(Collected data)
──────

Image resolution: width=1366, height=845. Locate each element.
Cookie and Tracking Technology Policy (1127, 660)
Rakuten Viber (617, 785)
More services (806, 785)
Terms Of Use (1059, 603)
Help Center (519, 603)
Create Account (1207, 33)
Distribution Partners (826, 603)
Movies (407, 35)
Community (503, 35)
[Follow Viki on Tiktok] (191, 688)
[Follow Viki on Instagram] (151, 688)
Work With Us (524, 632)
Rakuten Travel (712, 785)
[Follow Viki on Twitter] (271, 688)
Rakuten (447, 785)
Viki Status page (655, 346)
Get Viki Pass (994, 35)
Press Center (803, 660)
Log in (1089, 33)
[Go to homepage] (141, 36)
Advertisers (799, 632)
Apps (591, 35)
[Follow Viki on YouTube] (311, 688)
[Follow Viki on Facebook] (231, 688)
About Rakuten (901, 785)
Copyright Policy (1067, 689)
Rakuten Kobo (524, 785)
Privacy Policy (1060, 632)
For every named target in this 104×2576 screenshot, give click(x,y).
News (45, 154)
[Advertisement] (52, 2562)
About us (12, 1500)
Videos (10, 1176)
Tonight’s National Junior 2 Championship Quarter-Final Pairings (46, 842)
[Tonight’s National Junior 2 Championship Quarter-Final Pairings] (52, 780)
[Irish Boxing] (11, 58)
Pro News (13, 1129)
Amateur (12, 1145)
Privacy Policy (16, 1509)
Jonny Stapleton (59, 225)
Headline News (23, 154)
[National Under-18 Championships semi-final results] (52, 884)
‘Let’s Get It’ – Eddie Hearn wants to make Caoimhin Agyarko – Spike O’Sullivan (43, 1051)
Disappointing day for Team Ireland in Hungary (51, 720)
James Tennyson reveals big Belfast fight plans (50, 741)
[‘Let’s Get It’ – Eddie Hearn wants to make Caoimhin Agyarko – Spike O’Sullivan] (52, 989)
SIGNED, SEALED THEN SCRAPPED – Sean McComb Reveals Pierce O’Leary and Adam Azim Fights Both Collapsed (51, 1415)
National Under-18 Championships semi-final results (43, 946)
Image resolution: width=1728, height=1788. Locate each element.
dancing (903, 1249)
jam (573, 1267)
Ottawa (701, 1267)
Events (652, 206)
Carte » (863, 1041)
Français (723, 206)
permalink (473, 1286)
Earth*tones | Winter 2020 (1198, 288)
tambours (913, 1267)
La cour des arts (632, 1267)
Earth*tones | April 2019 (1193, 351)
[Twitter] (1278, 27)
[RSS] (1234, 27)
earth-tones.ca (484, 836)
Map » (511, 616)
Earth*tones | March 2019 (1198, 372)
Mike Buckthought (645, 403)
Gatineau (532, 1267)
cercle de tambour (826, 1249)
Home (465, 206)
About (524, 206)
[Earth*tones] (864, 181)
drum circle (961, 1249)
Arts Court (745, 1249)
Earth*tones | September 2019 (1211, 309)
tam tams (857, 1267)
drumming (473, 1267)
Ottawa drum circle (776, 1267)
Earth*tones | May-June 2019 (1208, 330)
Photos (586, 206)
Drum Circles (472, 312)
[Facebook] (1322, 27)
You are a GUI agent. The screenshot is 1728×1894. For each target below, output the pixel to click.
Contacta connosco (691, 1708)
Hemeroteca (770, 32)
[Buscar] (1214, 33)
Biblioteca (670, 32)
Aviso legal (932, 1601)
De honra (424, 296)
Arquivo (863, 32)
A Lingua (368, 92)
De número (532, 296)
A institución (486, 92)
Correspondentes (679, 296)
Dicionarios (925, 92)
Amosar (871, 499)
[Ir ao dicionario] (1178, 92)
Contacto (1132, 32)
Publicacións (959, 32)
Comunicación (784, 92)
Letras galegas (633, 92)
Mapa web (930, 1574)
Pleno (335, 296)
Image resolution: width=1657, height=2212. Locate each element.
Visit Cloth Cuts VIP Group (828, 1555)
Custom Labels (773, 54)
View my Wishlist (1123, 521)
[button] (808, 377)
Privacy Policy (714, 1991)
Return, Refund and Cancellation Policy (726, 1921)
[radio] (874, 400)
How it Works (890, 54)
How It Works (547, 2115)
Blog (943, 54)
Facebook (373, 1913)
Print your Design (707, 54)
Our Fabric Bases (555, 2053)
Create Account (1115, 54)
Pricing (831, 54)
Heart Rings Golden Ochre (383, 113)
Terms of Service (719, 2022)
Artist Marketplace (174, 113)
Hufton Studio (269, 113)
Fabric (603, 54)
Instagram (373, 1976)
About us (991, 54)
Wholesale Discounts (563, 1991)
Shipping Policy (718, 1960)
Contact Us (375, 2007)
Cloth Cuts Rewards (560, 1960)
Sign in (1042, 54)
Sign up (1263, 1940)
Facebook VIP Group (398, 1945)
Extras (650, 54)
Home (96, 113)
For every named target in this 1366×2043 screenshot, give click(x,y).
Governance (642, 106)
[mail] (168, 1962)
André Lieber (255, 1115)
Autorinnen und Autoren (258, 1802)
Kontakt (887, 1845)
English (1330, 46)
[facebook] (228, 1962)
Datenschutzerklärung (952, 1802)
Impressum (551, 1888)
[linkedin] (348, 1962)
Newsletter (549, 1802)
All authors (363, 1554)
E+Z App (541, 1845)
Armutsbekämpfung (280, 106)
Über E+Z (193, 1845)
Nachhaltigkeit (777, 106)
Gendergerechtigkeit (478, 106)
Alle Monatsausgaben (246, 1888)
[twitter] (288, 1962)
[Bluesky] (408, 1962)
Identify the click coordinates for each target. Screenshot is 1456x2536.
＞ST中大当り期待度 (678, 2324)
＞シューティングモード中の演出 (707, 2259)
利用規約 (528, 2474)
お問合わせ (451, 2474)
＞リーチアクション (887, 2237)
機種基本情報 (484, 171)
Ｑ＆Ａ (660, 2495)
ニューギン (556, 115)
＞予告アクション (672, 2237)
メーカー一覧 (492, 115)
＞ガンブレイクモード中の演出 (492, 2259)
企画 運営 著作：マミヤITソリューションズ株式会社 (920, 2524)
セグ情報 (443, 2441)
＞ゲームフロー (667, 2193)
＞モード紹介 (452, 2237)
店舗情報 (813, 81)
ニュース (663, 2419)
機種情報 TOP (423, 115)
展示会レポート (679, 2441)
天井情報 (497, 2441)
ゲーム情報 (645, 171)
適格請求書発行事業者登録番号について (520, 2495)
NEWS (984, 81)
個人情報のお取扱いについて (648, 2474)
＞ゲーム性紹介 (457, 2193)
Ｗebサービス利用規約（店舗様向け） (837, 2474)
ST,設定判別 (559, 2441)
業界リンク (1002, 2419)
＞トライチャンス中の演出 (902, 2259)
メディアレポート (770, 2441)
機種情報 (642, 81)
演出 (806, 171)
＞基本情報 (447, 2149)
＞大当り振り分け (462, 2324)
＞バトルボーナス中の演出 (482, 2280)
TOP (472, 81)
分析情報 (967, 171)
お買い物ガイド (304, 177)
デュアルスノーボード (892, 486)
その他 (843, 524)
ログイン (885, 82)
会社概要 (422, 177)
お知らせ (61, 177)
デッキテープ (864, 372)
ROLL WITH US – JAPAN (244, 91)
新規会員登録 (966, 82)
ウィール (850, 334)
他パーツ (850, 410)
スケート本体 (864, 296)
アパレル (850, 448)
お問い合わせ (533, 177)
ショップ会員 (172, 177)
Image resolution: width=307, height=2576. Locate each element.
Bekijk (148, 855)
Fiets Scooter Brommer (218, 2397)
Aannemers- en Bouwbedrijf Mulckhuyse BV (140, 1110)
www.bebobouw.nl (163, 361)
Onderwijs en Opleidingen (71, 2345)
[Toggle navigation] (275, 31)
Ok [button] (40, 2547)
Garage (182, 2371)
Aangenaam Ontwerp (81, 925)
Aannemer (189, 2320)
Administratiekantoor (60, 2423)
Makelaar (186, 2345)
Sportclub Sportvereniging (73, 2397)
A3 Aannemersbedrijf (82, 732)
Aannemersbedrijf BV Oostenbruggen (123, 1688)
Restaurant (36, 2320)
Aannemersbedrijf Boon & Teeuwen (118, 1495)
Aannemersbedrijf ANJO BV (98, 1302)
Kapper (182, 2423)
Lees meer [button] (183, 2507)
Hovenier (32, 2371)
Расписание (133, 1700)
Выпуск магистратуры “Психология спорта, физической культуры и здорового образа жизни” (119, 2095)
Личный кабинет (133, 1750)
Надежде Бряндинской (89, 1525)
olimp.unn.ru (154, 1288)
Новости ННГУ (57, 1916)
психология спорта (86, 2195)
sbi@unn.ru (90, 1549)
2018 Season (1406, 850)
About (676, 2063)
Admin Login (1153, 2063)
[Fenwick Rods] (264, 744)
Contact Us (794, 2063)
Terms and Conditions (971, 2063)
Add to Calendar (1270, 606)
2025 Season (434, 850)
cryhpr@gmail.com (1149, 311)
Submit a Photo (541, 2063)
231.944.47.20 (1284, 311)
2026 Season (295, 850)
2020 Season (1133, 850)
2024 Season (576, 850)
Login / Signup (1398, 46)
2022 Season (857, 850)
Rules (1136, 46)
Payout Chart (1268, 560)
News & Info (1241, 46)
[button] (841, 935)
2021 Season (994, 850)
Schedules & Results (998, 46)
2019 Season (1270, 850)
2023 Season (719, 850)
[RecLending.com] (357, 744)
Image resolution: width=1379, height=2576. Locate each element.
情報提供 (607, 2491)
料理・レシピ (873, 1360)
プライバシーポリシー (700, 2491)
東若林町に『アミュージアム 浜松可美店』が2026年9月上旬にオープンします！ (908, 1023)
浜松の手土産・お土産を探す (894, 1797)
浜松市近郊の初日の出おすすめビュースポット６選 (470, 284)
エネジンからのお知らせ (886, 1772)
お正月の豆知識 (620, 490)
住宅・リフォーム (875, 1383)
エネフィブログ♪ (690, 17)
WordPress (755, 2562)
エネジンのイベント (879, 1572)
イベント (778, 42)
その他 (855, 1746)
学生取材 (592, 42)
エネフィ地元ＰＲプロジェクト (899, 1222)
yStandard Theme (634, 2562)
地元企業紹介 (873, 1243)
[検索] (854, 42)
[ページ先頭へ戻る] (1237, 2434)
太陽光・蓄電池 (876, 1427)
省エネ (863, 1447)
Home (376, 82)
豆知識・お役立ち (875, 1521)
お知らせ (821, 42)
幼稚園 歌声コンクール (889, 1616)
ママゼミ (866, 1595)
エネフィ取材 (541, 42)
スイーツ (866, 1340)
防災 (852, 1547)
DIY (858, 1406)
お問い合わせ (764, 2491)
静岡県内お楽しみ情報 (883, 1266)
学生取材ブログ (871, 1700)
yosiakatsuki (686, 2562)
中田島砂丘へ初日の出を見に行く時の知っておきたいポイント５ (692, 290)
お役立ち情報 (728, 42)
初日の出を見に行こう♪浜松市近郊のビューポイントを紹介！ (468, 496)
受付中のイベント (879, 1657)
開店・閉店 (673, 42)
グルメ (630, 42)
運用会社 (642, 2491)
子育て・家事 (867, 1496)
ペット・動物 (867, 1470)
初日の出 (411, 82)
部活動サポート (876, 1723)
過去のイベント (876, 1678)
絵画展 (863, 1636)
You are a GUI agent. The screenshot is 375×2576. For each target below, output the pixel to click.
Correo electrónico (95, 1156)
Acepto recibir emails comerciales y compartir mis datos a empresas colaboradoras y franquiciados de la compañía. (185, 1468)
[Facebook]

──────

### Work order
What is needed is a verbatim copy of every line in the records above from the one containing "Fabric (603, 54)" down to the one containing "Gendergerechtigkeit (478, 106)", both included, and nothing more.

### Your solution
Fabric (603, 54)
Instagram (373, 1976)
About us (991, 54)
Wholesale Discounts (563, 1991)
Shipping Policy (718, 1960)
Contact Us (375, 2007)
Cloth Cuts Rewards (560, 1960)
Sign in (1042, 54)
Sign up (1263, 1940)
Facebook VIP Group (398, 1945)
Extras (650, 54)
Home (96, 113)
For every named target in this 1366×2043 screenshot, give click(x,y).
Governance (642, 106)
[mail] (168, 1962)
André Lieber (255, 1115)
Autorinnen und Autoren (258, 1802)
Kontakt (887, 1845)
English (1330, 46)
[facebook] (228, 1962)
Datenschutzerklärung (952, 1802)
Impressum (551, 1888)
[linkedin] (348, 1962)
Newsletter (549, 1802)
All authors (363, 1554)
E+Z App (541, 1845)
Armutsbekämpfung (280, 106)
Über E+Z (193, 1845)
Nachhaltigkeit (777, 106)
Gendergerechtigkeit (478, 106)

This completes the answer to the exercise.